11 Replies Latest reply on Nov 23, 2013 11:24 AM by philmodjunk

    Graphing the 5 most frequent items

    NaturSalus

      Title

      Graphing the 5 most frequent items

      Post

           Hello,

           What I am trying to achieve is to set up a horinzontal bar chart dynamically, so that the graph gets its values from the 5 most frequent items.

           So the first question is whether this is feasable using FM.

           If the answer is yes, then I have to figure out how to identify the 5 most frequent items.

           So let's imagine that I have the Question table that keeps track of questions asked.

      Question table fields:

             
      •           __kp_Question (number, auto-enter)
      •      
      •           QuestionSubject (text)
      •      
      •           TotalCountSubject (summary = count of QuestionSubject)

            

           The Question::QuestionSubject field gets its values from the Subject value list with the following options:

             
      •           Product
      •      
      •           Service
      •      
      •           Cost
      •      
      •           Payment
      •      
      •           Delivery
      •      
      •           Refunds
      •      
      •           Support
      •      
      •           etc

            

            

           Since I can't use a summary field to sort finds, I wonder what is the way to have listed the 5 most popular questions.

            

           Thanks

            

        • 1. Re: Graphing the 5 most frequent items
          philmodjunk
               

                    Since I can't use a summary field to sort finds,

               But you can. Check out the re-order by summary field option at the bottom of the Sort Records dialog.

               But that might not be the most efficient method.

               Let's see if I can rephrase the question to make sure that I understand all the details:

               You want to chart the number of records in Question for the 5 most commonly selected values in QuestionSubject such that each bar charts the count for one of these "top 5" values.

               There are a number of ways to get these totals as a delimited list of values. ExecuteSQL is pretty much made to order to produce such a list but I seem to recall that you are still using FileMaker 11. This is still possible in v11 but the implementation details are quite different and more complex.

               So do you need a method that works in FileMaker 11?

          • 2. Re: Graphing the 5 most frequent items
            NaturSalus

                 Hello Phil,

                 Thanks for looking into my question.

                  

            You want to chart the number of records in Question for the 5 most commonly selected values in QuestionSubject such that each bar charts the count for one of these "top 5" values.

                 Right.

                 For the following values:

                 Product has 25 records
                 Service has 15 records
                 Cost has 10 records
                 Payment has 60 records
                 Delivery has 70 records
                 Refunds has 95 records
                 Support has 110 records
                  
                 The horizontal Bar graph would look like the following:
                  
                 Support -------------------------------------------------------------
                 Refunds -----------------------------------------------------------
                 Delivery -----------------------------------------------------
                 Payment ------------------------------------------------
                 Product -----------------------------------
                  
                     # of questions
                  
            but I seem to recall that you are still using FileMaker 11.
                  
                 Good memory, but I made the transition FM 11 to FM 12 I guess 6 months ago.
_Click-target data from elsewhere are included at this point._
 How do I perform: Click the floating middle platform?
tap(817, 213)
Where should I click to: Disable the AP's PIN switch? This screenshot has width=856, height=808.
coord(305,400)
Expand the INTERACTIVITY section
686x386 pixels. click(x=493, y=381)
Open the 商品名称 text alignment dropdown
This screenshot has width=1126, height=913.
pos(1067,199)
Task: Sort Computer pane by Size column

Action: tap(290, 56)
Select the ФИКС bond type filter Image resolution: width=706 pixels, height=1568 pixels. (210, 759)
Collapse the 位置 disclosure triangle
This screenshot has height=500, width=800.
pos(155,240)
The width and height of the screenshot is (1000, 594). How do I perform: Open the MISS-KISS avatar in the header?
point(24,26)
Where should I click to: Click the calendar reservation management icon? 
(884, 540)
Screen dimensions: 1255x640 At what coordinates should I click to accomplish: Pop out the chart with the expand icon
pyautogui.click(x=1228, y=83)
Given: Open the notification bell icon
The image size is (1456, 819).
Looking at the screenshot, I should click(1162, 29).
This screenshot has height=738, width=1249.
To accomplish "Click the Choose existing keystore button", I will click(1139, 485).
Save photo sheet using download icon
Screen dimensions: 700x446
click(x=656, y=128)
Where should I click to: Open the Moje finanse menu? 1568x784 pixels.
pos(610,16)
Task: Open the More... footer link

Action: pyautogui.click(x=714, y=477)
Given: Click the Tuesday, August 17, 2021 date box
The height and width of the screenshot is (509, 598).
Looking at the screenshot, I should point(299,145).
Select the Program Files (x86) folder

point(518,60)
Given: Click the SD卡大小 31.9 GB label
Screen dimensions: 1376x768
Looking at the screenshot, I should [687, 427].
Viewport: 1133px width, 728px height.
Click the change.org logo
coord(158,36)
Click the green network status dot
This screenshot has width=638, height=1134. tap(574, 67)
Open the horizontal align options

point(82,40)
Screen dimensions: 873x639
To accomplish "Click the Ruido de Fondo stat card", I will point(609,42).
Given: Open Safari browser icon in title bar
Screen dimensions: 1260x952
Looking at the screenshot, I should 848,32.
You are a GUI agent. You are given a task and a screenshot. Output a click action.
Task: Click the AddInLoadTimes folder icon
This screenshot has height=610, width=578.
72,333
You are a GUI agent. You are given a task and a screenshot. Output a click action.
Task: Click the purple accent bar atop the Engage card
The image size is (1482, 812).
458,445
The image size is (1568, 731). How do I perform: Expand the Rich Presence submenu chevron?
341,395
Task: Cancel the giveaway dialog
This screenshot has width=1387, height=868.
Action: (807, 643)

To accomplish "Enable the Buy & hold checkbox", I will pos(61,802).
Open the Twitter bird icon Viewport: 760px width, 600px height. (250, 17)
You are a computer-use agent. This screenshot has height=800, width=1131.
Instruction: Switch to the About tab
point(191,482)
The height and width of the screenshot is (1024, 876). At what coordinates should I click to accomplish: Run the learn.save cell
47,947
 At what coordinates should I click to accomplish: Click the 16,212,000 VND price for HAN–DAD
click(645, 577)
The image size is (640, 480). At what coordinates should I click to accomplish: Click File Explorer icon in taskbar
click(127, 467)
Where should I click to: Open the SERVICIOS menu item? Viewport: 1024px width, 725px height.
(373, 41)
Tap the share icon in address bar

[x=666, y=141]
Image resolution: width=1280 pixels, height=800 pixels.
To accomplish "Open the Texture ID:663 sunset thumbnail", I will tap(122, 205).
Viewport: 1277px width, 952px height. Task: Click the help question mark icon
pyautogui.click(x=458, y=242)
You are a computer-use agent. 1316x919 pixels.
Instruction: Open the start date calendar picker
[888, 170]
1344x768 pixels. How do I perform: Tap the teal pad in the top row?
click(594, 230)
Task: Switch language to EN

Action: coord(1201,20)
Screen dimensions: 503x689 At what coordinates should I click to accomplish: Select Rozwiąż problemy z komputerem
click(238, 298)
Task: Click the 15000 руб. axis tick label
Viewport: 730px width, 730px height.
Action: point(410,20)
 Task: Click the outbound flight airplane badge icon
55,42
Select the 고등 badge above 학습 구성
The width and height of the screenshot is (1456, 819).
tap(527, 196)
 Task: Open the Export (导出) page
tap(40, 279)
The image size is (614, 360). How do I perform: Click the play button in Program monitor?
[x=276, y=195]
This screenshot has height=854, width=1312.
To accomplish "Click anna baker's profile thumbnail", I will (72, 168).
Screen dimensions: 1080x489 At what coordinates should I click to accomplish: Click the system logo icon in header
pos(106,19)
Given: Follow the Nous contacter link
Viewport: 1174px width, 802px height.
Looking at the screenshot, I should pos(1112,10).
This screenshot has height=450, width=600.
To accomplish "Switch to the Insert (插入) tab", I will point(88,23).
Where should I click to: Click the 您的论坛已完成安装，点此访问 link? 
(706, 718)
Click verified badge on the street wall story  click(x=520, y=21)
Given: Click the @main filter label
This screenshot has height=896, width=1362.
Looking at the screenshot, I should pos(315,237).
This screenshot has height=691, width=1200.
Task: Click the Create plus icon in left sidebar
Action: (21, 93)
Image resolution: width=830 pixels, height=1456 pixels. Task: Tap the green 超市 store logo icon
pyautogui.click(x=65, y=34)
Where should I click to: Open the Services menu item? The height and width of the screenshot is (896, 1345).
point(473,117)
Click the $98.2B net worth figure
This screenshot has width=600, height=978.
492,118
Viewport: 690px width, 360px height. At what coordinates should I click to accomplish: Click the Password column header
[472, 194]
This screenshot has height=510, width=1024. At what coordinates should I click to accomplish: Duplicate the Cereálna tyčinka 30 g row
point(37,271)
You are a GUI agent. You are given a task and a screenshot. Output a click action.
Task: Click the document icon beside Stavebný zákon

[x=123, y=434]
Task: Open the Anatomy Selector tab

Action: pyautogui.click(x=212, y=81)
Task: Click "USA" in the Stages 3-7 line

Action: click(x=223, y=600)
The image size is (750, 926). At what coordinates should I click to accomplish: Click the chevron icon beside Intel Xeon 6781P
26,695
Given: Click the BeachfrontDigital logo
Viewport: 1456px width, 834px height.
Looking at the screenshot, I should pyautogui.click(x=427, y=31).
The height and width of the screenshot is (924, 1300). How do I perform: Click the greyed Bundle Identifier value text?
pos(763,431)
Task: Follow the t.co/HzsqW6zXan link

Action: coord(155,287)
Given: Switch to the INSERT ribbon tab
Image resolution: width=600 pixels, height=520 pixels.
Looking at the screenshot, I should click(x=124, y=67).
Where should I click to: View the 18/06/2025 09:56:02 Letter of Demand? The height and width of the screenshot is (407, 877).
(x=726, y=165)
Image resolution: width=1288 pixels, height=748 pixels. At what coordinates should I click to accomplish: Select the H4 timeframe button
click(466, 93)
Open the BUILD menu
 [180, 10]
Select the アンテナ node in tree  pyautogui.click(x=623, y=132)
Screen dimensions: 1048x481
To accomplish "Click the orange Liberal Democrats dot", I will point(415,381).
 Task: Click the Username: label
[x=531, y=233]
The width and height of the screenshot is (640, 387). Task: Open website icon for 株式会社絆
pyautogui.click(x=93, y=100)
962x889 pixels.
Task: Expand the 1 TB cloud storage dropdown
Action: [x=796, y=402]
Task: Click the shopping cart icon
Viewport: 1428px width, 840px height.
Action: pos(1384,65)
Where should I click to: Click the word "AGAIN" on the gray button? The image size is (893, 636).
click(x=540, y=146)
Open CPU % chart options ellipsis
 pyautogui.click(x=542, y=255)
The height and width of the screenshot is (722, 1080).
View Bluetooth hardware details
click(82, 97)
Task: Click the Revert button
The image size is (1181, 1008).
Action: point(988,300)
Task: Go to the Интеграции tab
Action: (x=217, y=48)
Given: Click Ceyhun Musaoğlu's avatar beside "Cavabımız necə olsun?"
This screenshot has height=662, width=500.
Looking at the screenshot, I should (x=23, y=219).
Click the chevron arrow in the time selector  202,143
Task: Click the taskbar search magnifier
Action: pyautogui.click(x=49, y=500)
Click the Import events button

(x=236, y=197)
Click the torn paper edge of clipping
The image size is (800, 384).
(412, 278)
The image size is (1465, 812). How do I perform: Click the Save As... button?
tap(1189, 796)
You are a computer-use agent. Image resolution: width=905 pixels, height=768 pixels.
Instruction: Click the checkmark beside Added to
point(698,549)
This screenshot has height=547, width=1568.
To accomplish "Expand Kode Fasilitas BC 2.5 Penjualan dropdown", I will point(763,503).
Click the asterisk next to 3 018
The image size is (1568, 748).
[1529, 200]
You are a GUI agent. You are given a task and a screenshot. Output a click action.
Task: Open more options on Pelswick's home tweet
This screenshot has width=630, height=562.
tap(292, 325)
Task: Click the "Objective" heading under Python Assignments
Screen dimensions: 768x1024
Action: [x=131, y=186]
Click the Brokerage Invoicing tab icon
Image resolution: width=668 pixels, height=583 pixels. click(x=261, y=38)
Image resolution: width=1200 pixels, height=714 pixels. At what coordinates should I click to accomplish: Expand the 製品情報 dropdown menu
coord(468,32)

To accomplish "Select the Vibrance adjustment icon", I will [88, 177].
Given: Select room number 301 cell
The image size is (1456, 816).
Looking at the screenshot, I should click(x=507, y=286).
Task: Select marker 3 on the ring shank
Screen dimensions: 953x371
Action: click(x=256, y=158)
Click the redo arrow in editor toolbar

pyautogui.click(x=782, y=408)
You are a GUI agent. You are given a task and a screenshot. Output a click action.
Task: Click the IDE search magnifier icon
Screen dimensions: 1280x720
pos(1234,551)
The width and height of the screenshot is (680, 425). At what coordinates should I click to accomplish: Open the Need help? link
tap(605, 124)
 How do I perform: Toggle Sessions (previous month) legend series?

The reason being that all my projects made under FM 11 turned out corrupted and that prevented me from importing directly. I discovered that when you reassured me that it was possible to import directly from version B the data of version A of the same project. So I remade all my projects from scratch using FM 12 and I must say that it is not so bad and that has some good things, although there is a long list of things that needs improving.
                 Hoping that FM 13 fixes most issues and doesn't create more annoying ones.
                  
            There are a number of ways to get these totals as a delimited list of values. ExecuteSQL is pretty much made to order to produce such a list
                  
            I am willing to learn new tricks...
                  
            Thanks,
                  
                  
                  
            • 3. Re: Graphing the 5 most frequent items
              philmodjunk

                   Take a look at this "summary recap" example for using ExecuteSQL. It can be modified to produce such a list of all 7 subtotals. If you put that executeSQL function call inside a LeftValues function, you can limit the resulting list to just the first 5 values.

              FMP 12 Tip: Summary Recaps (Portal Subtotals)

              • 4. Re: Graphing the 5 most frequent items
                NaturSalus

                     Phil,

                      

                     Thanks for the tip and the demo.

                      

                • 5. Re: Graphing the 5 most frequent items
                  NaturSalus

                       It seems I don't quite understand SQL logic.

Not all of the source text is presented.